Année de publication 1843

Genre Essai historique

Collaborateur(s) -

Epoque du récit de l'Antiquité à l'époque contemporaine de Dumas

Résumé Dumas explore dans cet ouvrage le monde de la prostitution, en s'attachant tout particulièrement à ses principales actrices et ce à travers trois catégories distinctes.
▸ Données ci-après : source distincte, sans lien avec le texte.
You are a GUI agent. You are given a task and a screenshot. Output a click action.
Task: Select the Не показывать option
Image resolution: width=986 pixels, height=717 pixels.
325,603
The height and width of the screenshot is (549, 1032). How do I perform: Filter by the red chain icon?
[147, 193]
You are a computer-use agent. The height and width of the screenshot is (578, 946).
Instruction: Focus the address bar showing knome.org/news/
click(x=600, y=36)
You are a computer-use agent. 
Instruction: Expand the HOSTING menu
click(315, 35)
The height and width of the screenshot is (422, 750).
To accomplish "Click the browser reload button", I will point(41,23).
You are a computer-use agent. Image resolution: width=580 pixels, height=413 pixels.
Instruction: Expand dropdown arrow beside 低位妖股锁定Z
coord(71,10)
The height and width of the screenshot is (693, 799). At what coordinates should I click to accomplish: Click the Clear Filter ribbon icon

Dans la première catégorie, il évoque les «filles» parmi lesquelles il différencie les filles à carte et les filles à numéro. Les filles à cartes sont celles qui vont chercher le client dans la rue. Elles ont un bon ami, leur souteneur, que Dumas nomme également un «homme entretenu». Leur vie se partage entre le trottoir, leurs clients, la visite aux services d'hygiène et les coups du souteneur. La fille à numéro appartient à l'aristocratie des filles : elle ne cherche pas le client mais l'attend dans la maison close où elle est employée. Sa vie est tout aussi monotone que celle de la fille à carte bien que le dimanche soit le seul jour où elle peut prendre un amant, souvent en se faisant passer pour une duchesse.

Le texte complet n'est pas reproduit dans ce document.